To use the event generator with the default options execute:

mvn compile exec:java -Dexec.mainClass=org.spark.examples.events.EventGenerator

Additionally , you can launch the generator with custom options.

mvn compile exec:java -Dexec.mainClass=org.spark.examples.events.EventGenerator -Dexec.args="-numberIterations 20 -numberEventsOK 20 -numberEventsFail 80 -sleepTime 50"

When the generator is launched, it will wait for two clients to connect. Clients connecting to port 10001 will receive authorization entries. Clients connecting to port 10002 will receive access log entries. Notice that the generator will not send any information unless both clients are connected.
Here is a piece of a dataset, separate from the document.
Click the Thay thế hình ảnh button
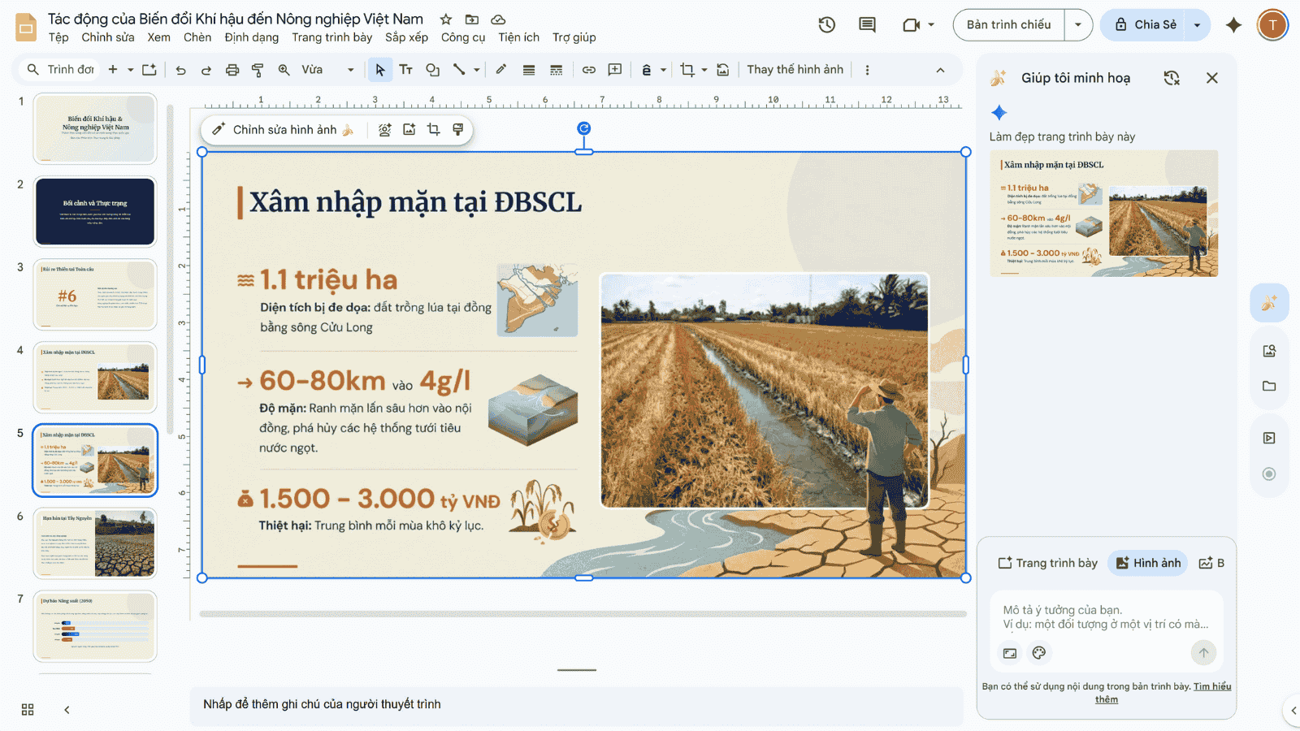The width and height of the screenshot is (1300, 731). pyautogui.click(x=795, y=70)
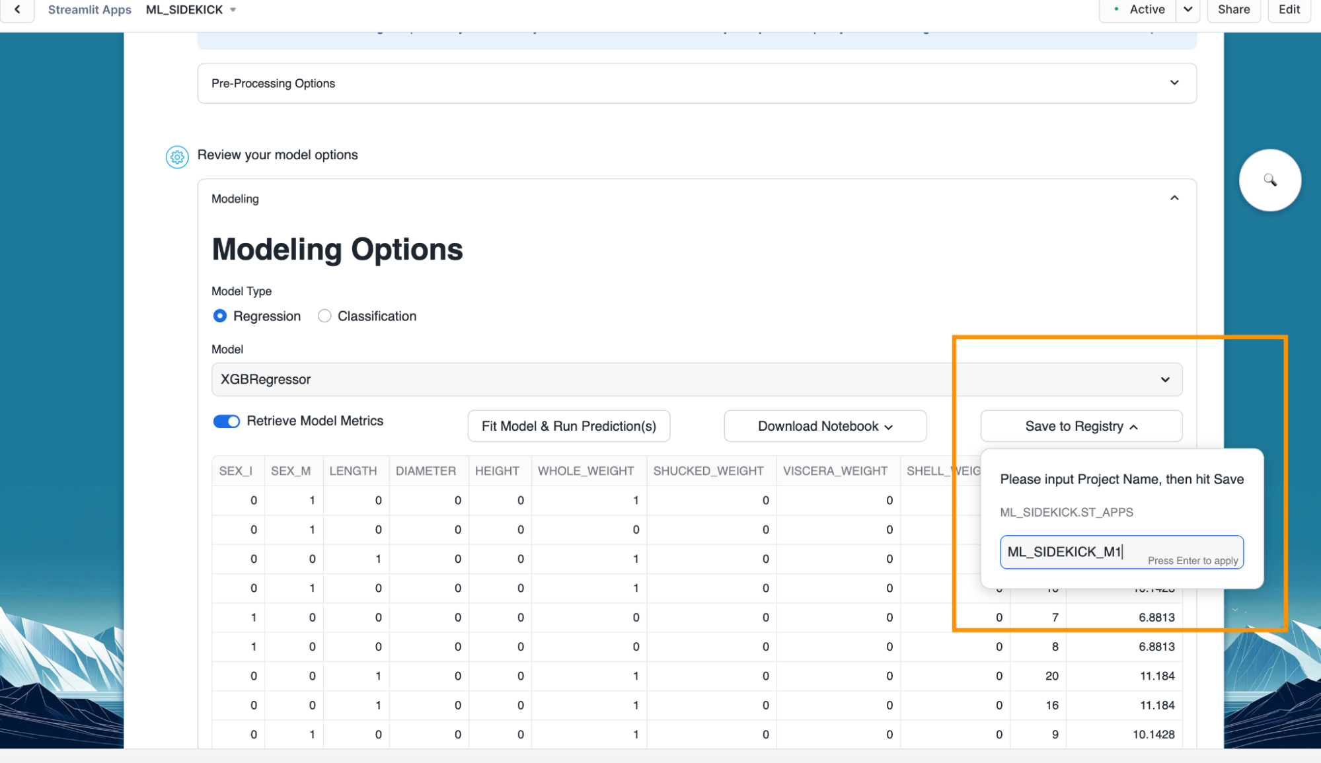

To facilitate the processing, each log entry has the fields separated by ";"

Auth events

An auth event is composed of the following fields:

Timestamp
Source host
Process
Message

Web events

A web event is composed of the following fields:

Source host
Timestamp
Method
URL
HTTP code

Proposed exercises

The following list of exercises can be done using the aforementioned Event Generator.

Exercise 1

Create two case classes AuthEvent and WebEvent in order to transform incoming plain text into usefull object that can be easily processed. Given both streams, process them in order to obtain with a window of 10 seconds:

Number of authentication events.
Number of web requests.
Number of successful authentication events
Number of failed authentication events.
Number of successful web requests.
Number of failed web requests.

Print the results on screen as in the following example:

Number of authentication events : 31
Number of web requests: 31
Number of successful authentication events: 11
Number of failed authentication events: 20
Number of successful web requests: 11
Number of failed web requests: 20

Exercise 2

Using the web request event source, count the number of events in a sliding window of length 10 seconds and a sliding length of 5 seconds.

Number of web request in the last 10 seconds with slide: 20

Exercise 3

Given a window of 10 seconds and the auth stream, determine which hosts could be attacking the system. In order to do that, aggregate the hosts counting the number of failed requests and filter those that have at least ThresholdAuth requests.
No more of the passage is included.